Süreç 3 Nisan Cuma gecesi Peru ile başladı. Hükümetin karşı olmasına rağmen parlamentodan geçen karar ile özel emeklilik birikimlerinden yüzde 25 oranında sınırlanmak üzere para çekimine izin verildi. Amaç net: Kamunun yetersiz kalacağı düşünülen noktada likiditenin sağlanması. Yaklaşık 220 milyar dolarlık GSYH büyüklüğüne sahip Peru’da ne kadar tasarruf olduğunu hiç düşünmüş müydünüz? Ben düşünmemiştim. Yazıyı hazırlamak için araştırırken buldum; son 30 yılda 50 milyar dolar seviyesine yaklaşmış olmakla birlikte bugün itibarıyla 44 milyar dolar. Ciddi rakam değil mi? O nedenle tasarruf oranlarının yüksek olması, iç tüketimin dengeli dağılımı ve yönlendirilmesi, kredi teşviki planlaması gibi konular GOÜ grubunun hep ortak tartışma başlıkları olmuştur. Kararın yan etkileri de var; bono piyasasında yabancıların sahiplik oranı yüzde 50’den fazla. Fonlardan çıkışın limit dahilinde tamamı kullanılırsa (kişi başı 3740 dolar) hisse ve bono piyasasındaki hareketlilik toplamda 9 milyar dolar düzeyine ulaşabilir. Bu da yabancı çıkışının da tetiklenmesi senaryosunda mevcut ortamdaki son arzu olan faizlerin yükselmesine zemin hazırlar.
15 Temmuz günü Peruvari bir adım da bu kez hükümet desteği ile Şili’den geldi. Fonlardan çıkış için yüzde 10 oranında izin verilmesine yönelik parlamento oylaması yapıldı ve kabul edildi. Temmuz ayındaki halk oylamasında bu yöndeki karara destek seviyesi yüzde 83 olmuştu. 2019 sonbaharındaki sokak olaylarını da gözettiğimizde durum biraz daha netleşiyor. Burada da hakkın tamamı kullanılması durumunda 200 milyar dolarlık sistemden yaklaşık 20 milyar dolarlık çıkış olacağı hesap ediliyor. Merkez Bankası’nın yüzde 7.5 GSYH daralmasını 2020 yılında beklediği ortamda bunlar alınması hem kolay hem zor kararlar.
Son örnek Endonezya’dan. Takvim sıralaması açısından Şili’den önde olmasına rağmen konu bütünlüğü açısından sona ekledim. 40 milyar dolarlık COVID-19 hasar finansmanı için hükümet tarafından BI (Merkez Bankası)’ya yapılan çağrı 28 milyar dolarlık kısmına sıfır faizli tahvil alımı ile ortak olunması şeklinde cevap buldu. Bir nevi kamu borcu parasallaştırılmış oldu. Dünün büyük günahlarından, bugünün ise yeni normallerinden bir şahane örnek daha. Yapmasanız olmaz. Yapsanız da...

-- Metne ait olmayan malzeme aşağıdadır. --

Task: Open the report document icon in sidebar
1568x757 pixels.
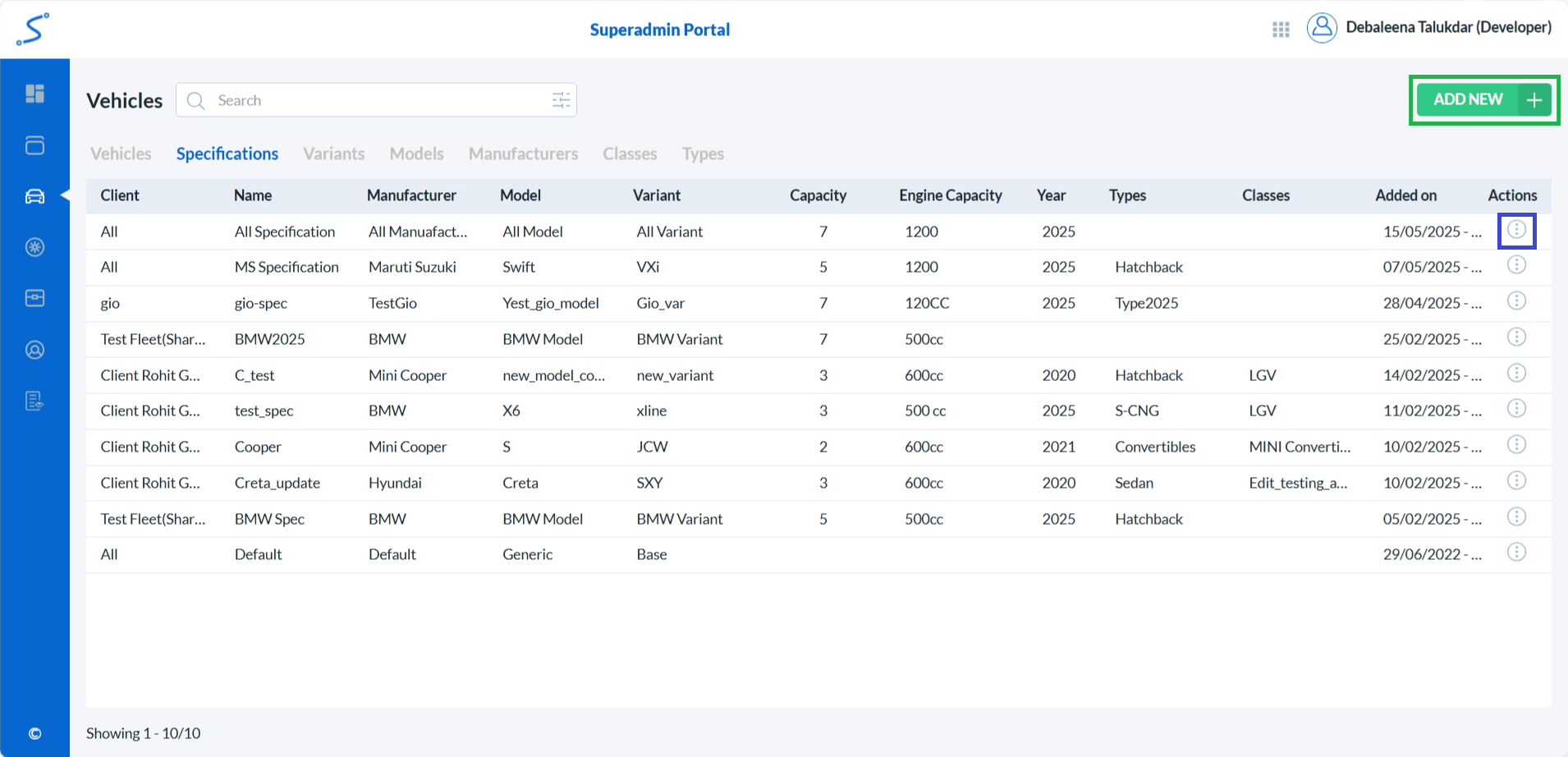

Uzun yazıyı elbette daha da genişletmek isterim ancak bana ayrılan alan doğal olarak sınırlı. Görüldüğü üzere hikaye yarının tasarruflarının çözülmesi ve para basımının normal kabul edildiği ayrı bir noktaya evrilmiş durumda. Bunlar, olağanüstü durumlara gösterilmesi gereken olağanüstü tepkiler. Ancak, bugün ile sınırlı adımlar olduğu bilinci ile. Sürecin kritik kelimesi “yol haritası”. Endonezya MB Başkanı Warjiyo “planımız var” diyor. Bu nedenle Moody’s ve S&P “izleyeceğiz” diyor.